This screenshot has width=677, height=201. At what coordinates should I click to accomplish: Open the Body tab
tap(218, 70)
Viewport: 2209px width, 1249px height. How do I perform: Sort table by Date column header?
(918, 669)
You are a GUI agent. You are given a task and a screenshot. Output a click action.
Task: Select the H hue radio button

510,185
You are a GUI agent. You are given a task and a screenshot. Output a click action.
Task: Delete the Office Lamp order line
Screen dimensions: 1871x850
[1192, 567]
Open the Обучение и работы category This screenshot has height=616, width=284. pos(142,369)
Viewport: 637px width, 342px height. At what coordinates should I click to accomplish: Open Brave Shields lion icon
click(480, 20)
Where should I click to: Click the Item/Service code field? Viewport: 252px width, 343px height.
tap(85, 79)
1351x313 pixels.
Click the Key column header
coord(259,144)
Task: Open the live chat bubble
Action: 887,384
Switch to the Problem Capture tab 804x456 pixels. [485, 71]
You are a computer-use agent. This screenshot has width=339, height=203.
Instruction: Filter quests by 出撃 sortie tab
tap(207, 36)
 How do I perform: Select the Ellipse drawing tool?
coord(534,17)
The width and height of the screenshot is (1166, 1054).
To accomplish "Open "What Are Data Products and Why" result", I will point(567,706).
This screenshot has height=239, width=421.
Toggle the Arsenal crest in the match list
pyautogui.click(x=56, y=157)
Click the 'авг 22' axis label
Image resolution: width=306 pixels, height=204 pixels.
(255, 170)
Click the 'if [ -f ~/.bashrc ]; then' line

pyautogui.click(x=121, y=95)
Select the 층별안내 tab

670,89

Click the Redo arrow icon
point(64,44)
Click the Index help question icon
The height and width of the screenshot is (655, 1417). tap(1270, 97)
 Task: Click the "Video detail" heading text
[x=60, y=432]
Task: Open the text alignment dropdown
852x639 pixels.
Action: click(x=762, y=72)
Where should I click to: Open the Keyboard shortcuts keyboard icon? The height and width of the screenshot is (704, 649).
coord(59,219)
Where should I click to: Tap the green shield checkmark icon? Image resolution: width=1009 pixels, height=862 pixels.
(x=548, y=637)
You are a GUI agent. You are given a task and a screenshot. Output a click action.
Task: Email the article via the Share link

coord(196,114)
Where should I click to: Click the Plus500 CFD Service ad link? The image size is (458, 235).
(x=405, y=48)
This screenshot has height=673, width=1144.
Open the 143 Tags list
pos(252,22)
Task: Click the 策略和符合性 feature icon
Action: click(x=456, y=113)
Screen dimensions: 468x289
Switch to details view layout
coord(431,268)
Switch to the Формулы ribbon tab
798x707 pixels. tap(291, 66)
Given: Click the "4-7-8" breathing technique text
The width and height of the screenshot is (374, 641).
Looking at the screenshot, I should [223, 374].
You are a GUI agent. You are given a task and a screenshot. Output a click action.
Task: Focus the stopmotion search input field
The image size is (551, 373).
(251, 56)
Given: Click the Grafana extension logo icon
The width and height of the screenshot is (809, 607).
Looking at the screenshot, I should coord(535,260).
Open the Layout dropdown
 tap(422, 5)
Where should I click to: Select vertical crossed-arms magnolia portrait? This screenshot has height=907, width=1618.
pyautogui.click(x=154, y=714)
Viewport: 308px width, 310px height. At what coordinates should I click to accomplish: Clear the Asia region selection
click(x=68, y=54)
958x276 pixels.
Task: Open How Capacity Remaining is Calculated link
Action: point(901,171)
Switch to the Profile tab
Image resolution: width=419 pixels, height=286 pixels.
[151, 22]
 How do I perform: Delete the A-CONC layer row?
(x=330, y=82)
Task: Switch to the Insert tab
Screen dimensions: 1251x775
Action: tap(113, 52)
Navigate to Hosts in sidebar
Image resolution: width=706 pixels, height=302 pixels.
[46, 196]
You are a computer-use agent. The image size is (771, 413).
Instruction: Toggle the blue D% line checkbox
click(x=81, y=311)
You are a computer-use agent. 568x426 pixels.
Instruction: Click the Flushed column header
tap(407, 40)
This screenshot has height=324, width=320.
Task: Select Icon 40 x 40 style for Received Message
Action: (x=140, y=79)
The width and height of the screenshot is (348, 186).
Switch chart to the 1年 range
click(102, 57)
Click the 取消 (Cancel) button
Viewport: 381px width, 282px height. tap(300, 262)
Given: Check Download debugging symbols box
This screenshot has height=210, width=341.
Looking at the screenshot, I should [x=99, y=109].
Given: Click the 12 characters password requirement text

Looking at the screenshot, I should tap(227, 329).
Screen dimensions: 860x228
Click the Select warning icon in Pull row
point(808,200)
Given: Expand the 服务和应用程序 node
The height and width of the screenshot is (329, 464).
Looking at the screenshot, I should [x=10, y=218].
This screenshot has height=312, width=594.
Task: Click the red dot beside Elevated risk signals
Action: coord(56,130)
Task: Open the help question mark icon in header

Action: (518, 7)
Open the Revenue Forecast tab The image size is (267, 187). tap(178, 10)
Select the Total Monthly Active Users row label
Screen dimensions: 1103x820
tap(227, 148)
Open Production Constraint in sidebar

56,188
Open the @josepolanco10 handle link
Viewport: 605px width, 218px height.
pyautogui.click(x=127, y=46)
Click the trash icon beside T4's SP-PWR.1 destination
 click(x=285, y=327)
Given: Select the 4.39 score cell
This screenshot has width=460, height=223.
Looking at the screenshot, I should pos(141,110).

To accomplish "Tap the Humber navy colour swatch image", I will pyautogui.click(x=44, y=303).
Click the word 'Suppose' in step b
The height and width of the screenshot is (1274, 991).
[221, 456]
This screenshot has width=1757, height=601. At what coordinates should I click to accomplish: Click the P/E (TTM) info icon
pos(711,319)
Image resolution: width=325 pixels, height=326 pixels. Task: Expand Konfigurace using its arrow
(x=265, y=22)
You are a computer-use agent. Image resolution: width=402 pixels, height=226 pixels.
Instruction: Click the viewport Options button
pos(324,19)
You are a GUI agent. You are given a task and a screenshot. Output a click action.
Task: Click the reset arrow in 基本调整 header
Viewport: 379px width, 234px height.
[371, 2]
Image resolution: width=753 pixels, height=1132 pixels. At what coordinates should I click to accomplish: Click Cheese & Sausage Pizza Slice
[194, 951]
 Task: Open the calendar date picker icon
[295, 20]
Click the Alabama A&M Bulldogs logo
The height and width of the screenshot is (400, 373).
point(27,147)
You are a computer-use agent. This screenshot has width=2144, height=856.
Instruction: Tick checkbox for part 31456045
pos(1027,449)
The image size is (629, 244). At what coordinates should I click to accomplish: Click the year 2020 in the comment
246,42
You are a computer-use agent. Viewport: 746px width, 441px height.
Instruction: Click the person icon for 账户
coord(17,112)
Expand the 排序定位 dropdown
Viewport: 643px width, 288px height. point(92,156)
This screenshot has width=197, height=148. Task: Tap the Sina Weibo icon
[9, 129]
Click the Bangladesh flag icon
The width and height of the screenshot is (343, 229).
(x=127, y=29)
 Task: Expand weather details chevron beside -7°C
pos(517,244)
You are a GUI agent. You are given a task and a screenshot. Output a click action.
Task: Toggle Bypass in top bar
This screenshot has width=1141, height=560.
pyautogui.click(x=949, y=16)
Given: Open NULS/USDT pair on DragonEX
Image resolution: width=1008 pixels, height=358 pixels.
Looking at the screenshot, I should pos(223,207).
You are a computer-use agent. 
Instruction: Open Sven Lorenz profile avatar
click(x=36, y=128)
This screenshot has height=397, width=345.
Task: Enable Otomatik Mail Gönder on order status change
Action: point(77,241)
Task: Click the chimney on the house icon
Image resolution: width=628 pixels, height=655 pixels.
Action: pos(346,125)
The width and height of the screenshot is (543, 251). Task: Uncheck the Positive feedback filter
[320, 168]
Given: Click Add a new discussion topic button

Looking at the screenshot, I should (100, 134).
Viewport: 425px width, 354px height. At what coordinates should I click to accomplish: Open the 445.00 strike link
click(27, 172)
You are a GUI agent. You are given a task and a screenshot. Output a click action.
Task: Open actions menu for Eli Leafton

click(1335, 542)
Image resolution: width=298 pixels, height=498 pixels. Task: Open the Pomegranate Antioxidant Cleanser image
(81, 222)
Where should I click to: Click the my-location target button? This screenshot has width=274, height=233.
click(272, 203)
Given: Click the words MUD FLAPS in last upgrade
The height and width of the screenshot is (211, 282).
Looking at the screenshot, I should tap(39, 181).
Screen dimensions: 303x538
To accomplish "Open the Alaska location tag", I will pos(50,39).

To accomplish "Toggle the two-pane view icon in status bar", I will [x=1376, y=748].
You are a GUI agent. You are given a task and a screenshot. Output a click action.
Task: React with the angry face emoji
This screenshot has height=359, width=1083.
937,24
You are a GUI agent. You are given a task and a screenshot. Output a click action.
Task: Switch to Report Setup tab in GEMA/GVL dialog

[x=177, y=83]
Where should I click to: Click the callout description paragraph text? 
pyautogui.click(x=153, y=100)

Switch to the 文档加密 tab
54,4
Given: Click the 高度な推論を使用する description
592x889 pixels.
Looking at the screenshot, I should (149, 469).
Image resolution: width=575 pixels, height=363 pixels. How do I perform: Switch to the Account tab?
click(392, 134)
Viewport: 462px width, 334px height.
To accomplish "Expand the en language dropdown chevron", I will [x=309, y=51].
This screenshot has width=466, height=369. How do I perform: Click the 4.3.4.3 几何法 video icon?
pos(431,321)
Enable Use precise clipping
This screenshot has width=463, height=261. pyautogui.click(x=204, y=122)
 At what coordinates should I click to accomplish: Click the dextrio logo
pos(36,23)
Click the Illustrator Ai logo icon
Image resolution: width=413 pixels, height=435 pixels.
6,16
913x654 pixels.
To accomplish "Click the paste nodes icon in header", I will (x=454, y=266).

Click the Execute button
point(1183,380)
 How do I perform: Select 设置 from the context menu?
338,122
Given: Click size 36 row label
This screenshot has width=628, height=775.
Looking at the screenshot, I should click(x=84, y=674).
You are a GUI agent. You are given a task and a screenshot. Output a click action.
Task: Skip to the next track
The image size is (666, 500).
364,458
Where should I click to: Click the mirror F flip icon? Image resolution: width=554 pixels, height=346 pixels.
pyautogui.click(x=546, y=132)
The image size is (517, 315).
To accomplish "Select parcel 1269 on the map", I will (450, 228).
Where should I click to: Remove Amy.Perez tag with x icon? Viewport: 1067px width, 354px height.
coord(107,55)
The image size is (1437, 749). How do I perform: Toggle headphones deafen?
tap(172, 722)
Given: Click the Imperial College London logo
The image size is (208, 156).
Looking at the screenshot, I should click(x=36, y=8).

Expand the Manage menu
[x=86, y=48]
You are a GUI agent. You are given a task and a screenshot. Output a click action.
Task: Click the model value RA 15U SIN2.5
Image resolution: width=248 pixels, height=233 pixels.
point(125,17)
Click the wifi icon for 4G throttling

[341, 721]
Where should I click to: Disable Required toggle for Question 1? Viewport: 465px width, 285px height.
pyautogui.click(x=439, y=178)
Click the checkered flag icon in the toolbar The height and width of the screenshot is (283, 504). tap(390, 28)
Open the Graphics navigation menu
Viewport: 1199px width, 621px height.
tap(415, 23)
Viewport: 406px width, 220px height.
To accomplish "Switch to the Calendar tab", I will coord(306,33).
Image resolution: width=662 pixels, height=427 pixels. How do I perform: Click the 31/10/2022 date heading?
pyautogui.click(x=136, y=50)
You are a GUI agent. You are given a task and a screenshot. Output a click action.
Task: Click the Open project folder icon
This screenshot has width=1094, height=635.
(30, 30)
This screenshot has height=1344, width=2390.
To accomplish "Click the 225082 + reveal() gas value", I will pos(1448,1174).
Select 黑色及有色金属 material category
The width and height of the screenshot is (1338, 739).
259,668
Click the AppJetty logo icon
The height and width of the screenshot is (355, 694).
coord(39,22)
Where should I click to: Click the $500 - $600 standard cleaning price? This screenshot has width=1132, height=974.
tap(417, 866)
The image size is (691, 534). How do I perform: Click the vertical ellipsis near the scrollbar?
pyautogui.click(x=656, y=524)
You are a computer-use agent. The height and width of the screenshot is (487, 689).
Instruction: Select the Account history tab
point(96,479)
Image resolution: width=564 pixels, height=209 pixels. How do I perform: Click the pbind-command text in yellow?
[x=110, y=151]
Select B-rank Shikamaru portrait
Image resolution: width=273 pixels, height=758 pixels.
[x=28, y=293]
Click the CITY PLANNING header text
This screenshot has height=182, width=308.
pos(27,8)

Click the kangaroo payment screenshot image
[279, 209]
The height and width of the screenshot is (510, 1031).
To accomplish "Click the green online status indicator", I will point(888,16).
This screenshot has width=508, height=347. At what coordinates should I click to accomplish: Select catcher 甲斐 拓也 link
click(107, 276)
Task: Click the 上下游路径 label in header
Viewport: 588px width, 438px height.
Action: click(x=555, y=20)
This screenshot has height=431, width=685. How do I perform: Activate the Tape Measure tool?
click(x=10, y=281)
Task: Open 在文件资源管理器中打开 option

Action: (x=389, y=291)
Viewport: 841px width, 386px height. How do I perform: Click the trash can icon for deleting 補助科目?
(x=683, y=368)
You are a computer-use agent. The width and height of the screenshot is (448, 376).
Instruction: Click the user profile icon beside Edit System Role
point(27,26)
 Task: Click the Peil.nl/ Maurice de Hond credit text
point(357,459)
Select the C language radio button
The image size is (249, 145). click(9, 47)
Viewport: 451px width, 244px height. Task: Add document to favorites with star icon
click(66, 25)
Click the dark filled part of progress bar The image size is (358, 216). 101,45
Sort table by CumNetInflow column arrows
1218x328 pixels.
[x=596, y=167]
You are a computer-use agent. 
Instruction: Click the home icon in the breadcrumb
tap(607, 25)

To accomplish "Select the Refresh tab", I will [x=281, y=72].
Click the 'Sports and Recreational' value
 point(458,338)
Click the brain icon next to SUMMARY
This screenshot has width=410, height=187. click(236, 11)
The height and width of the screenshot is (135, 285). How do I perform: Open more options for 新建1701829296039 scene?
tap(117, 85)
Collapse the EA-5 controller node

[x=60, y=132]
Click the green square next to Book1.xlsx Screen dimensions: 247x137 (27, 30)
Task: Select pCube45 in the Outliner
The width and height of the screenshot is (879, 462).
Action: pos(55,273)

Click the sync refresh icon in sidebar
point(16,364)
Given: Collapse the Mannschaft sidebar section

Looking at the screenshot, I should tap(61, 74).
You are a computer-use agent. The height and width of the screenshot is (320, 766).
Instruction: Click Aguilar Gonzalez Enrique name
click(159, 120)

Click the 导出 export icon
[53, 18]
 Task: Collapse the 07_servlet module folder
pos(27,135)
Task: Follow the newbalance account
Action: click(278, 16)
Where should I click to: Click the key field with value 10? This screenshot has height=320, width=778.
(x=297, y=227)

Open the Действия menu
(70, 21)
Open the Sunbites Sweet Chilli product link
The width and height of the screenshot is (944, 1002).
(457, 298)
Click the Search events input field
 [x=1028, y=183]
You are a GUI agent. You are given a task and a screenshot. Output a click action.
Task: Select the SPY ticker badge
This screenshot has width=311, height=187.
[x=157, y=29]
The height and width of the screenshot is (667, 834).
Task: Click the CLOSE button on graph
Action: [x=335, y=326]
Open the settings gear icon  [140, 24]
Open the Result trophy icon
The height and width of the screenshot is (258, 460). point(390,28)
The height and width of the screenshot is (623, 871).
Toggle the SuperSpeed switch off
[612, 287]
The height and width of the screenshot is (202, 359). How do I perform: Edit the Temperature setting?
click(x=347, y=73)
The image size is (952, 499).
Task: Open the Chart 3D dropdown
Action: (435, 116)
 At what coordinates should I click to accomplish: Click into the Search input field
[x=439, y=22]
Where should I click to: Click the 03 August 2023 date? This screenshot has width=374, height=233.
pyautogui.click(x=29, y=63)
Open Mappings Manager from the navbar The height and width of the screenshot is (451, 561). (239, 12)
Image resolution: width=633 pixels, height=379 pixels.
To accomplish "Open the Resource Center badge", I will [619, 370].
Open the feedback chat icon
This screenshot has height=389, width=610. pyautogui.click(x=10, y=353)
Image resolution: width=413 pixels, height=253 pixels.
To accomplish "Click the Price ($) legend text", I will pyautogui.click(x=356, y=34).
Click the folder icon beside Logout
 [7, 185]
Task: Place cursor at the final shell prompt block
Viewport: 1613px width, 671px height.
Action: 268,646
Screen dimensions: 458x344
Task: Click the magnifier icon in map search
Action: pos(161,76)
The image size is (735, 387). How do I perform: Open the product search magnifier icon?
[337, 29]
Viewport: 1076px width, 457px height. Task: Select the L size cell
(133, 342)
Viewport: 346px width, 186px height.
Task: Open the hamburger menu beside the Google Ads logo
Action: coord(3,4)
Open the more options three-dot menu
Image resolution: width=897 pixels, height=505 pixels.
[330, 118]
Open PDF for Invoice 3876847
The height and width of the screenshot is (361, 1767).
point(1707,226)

======

▶ [WHAT IS REQUIRED]: From the listing above, output exactly the run of lines that starts with the line containing "Screen dimensions: 1871x850" and ends with the line containing "Click the 'авг 22' axis label".

▶ [EXERCISE RESPONSE]:
Screen dimensions: 1871x850
[1192, 567]
Open the Обучение и работы category This screenshot has height=616, width=284. pos(142,369)
Viewport: 637px width, 342px height. At what coordinates should I click to accomplish: Open Brave Shields lion icon
click(480, 20)
Where should I click to: Click the Item/Service code field? Viewport: 252px width, 343px height.
tap(85, 79)
1351x313 pixels.
Click the Key column header
coord(259,144)
Task: Open the live chat bubble
Action: 887,384
Switch to the Problem Capture tab 804x456 pixels. [485, 71]
You are a computer-use agent. This screenshot has width=339, height=203.
Instruction: Filter quests by 出撃 sortie tab
tap(207, 36)
 How do I perform: Select the Ellipse drawing tool?
coord(534,17)
The width and height of the screenshot is (1166, 1054).
To accomplish "Open "What Are Data Products and Why" result", I will point(567,706).
This screenshot has height=239, width=421.
Toggle the Arsenal crest in the match list
pyautogui.click(x=56, y=157)
Click the 'авг 22' axis label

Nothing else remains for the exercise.